The recipe is relatively easy. I used organic and local items as much as possible, as this was meant to be used as a health booster. I have been very happy with these elderberries. Where I live, it is often a long drive to get access to bulk organic items, so Amazon is my best friend. This recipe was adapted from Mountain Rose Herbs.
- 3 cups water
- ¾ c dried organic Elderberries (4 oz)
- 1 c raw local honey (if not available, this is a great option)
- 1 organic cinnamon stick or 1 tsp ground organic cinnamon
- ½ tsp organic ground cloves or 5-6 whole organic cloves
- 1 tsp organic ground ginger
Place berries, water, and spices in a saucepan.
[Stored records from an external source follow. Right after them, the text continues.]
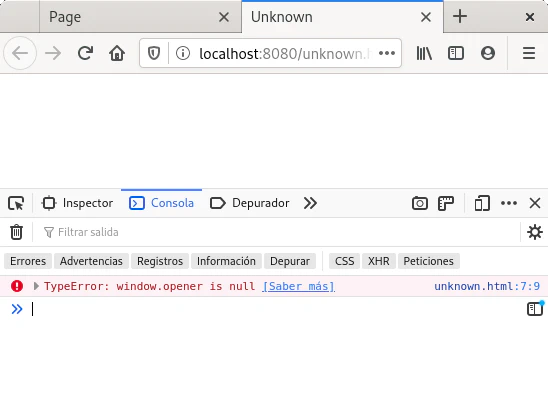Activate the element picker icon

pyautogui.click(x=16, y=203)
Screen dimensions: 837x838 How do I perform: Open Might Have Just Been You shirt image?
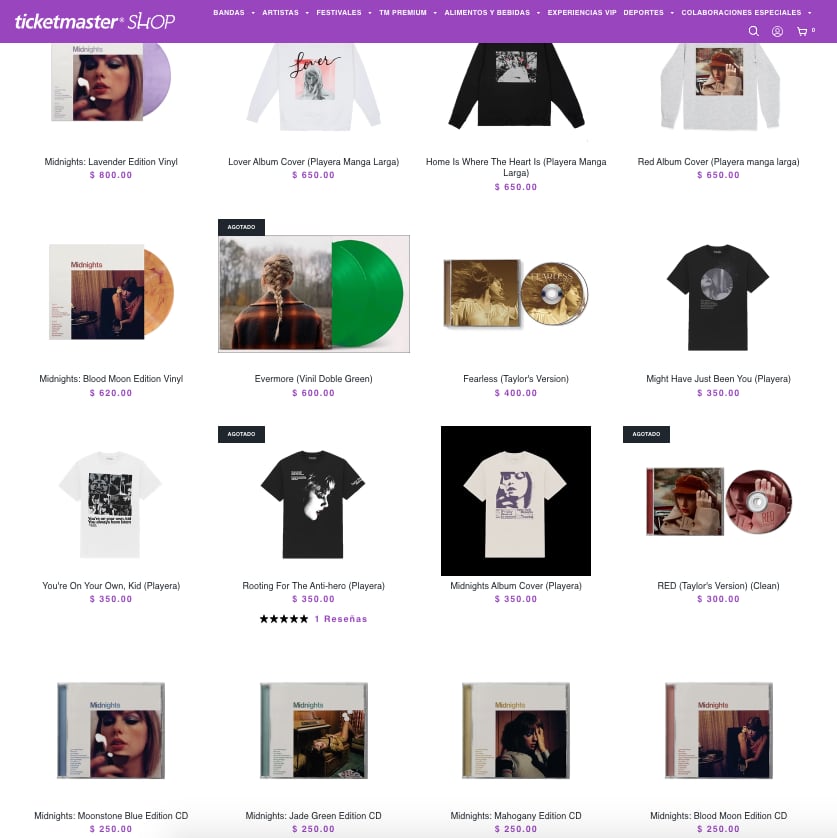point(718,297)
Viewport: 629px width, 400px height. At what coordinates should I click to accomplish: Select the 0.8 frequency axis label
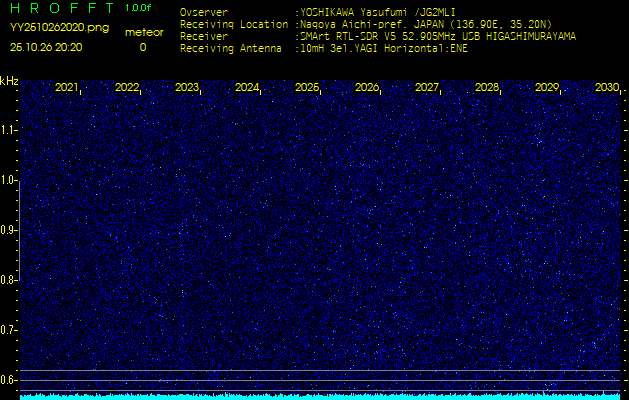click(x=9, y=280)
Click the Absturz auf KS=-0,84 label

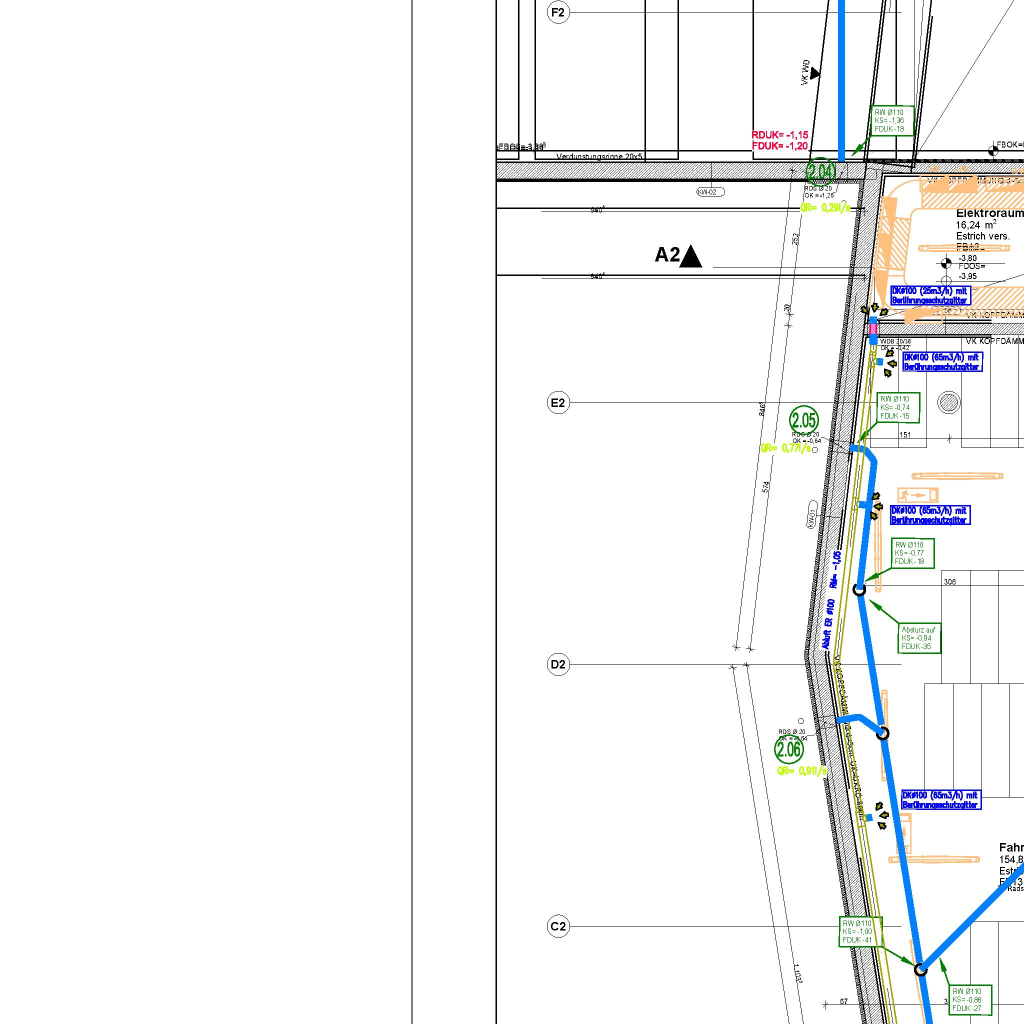click(918, 638)
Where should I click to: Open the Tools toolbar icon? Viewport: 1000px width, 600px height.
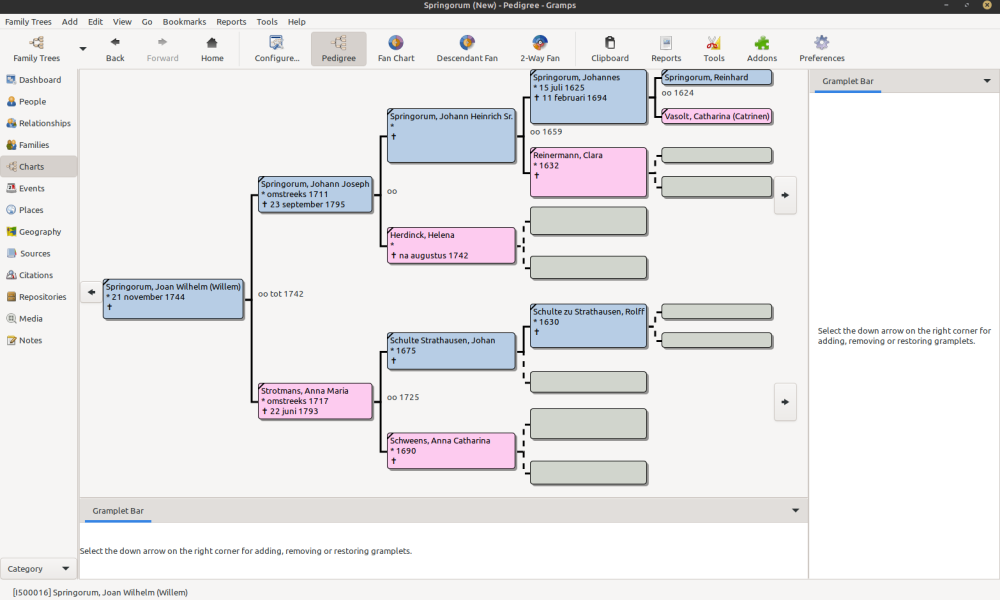(713, 48)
Bring to a boil, reduce heat, and simmer for approximately 45 minutes, or until liquid is reduced by one half. Mash the berries up in the liquid, then strain into a bowl. I like to use a wooden spoon to help strain the mashed berries. Save the berries for compost or discard. Allow the mixture to cool before adding the honey. Once the honey is added, pour into a jar which can be sealed tight and refrigerate. Will last for 2-3 weeks stored in the fridge.
The standard dose for children is ½ – 1 tsp daily and for adults, ½ -1 tbsp daily. If a cold or flu is present, continue doses approximately every 2-3 hours until symptoms disappear. As always, honey is not recommended for children under the age of 12 months.
One way that I have found that I really enjoy my syrup, especially if I’m not feeling well, is in a cup of hot tea. I like to add natural sweetener such as honey anyway, so the added boost from the Elderberry and other spices are double duty! I like to multitask when I can.
Some people enjoy using this syrup on their pancakes and waffles. I haven’t tried it yet, but I’m certainly intrigued! What other ways might you use Elderberry syrup?